Welcome to the basic problem of socialism. Yes, capitalist countries aren't free from it too, no more that airplanes are free from gravity. The data is dirty, and will probably get dirtier as the partisan politicization of everything continues. Would I like for it not to happen? Sure. Do I have any hope it is not going to happen? Nope. One of the reasons why I have no hope is that almost nobody speaks about it in terms "destroying the integrity of research is a problem". It's always "Trump destroying the integrity of research is a problem" - and once it's not about Trump, then there's no problem, right? And the other side, predictably, adopts the mirror stance, so now both sides are hard at work destroying it and everybody pretends it's somebody else's fault.

Will doctors no longer be allowed to administer medications even though they know they would work

That has long been the case. There are a number of medications which are approved in Europe but not in the US, for example.

That has long been the case. There are a number of medications which are approved in Europe but not in the US, for example.

While true this gets considerably confusing. Sometimes the more expensive drug is approved in the U.S. sometimes Europe. Sometimes the "more dangerous" drug gets approved here, sometimes there. Political considerations of all kinds pop up (like childhood vaccines). It gets weird.
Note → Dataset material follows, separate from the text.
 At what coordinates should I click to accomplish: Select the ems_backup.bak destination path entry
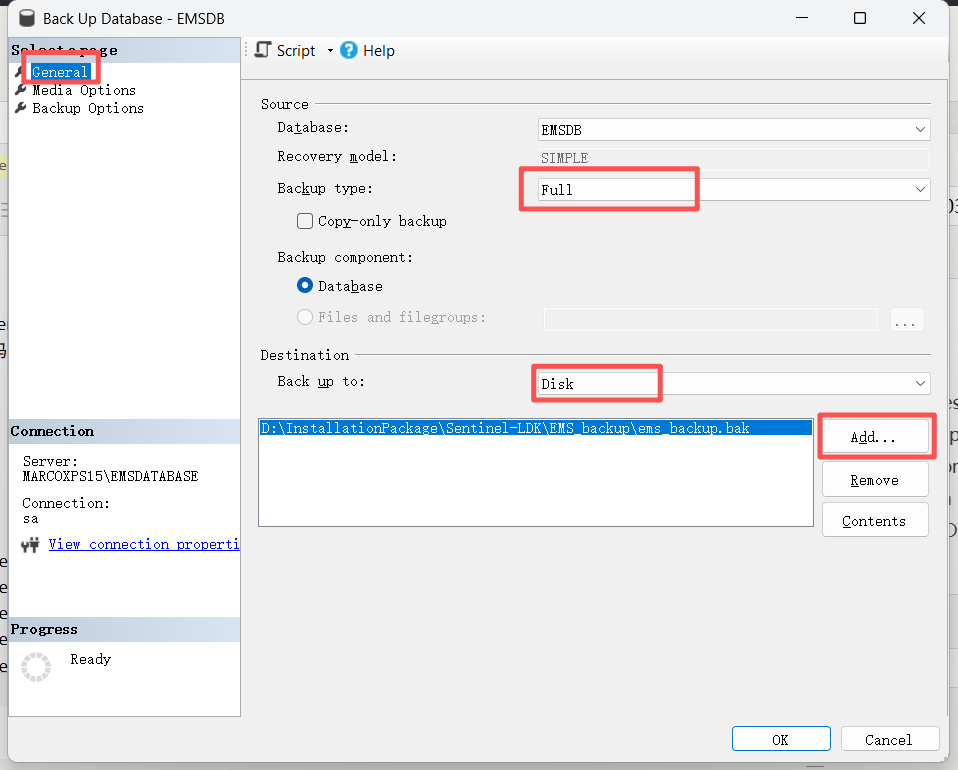point(505,428)
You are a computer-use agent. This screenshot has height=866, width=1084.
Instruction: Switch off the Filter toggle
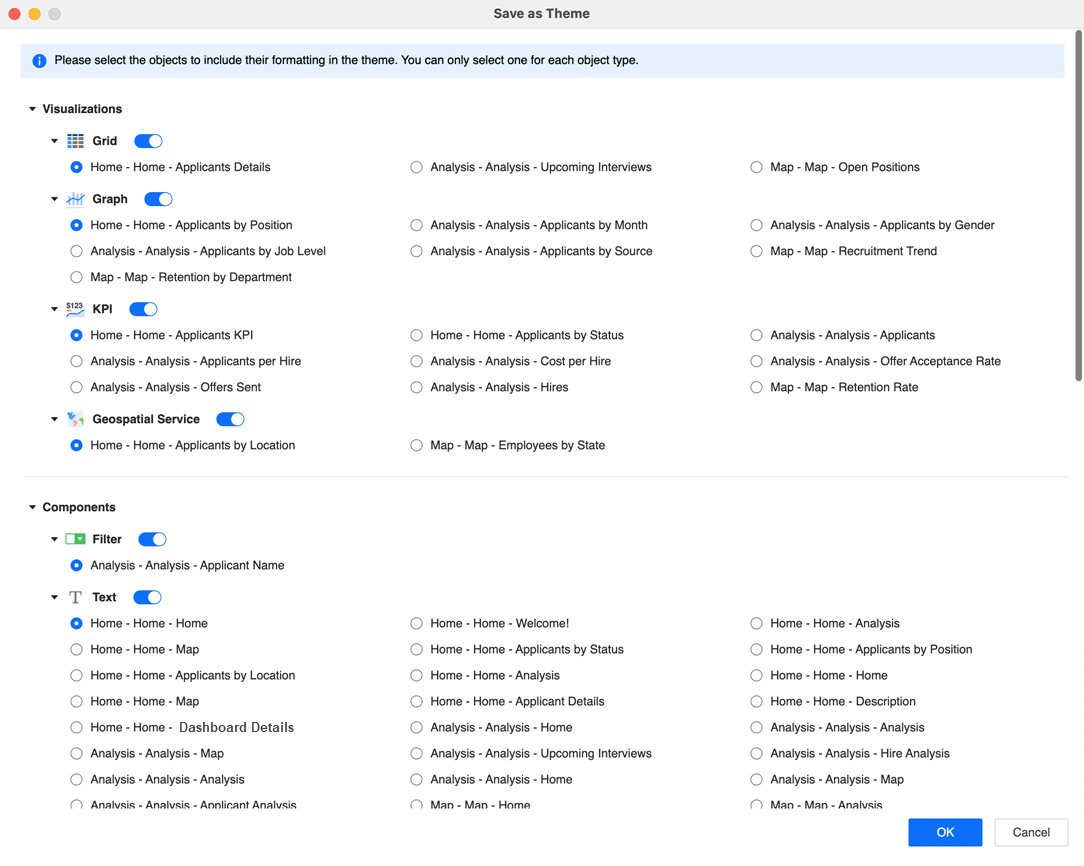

Compounding matters is the fact that sometimes things are not approved for an FDA indication, unlikely to get approved by insurance, unlikely to get approved by your hospital/pharmacy, scheduled, totally legit but 100% sure to get you sued if anyone complains and so on...

My favorite example is Gabapentin, which has thirty seven million off label uses but only two official uses - and 9/10 competent physicians will get it wrong if you ask them.

Of course, the real situation is quite chaotic and a lot is based on a pile of ad-hoc decisions. FDA got lucky with Thalidomide - if you are very slow in approving everything, sooner or later some bad stuff will slip by faster regulators and it's time to uncork the champagne! - so they took it as the confirmation that not approving stuff is much better than approving stuff for many years after. But it's not based on some well-founded general scientific truth. And definitely doctors and what they think - at least if we're talking about rank and file doctors who actually talk to patients, not the ones that spend their days sitting in committees - have pretty little input into it and very little power in the process, as far as I know. It's not like "doctors were ruling it with their awesome knowledge and Trump came and started banning life-saving stuff because he's evil". It's "doctors did what FDA said to do before, and keep doing it under Trump, and will continue to do so long after Trump is forgotten".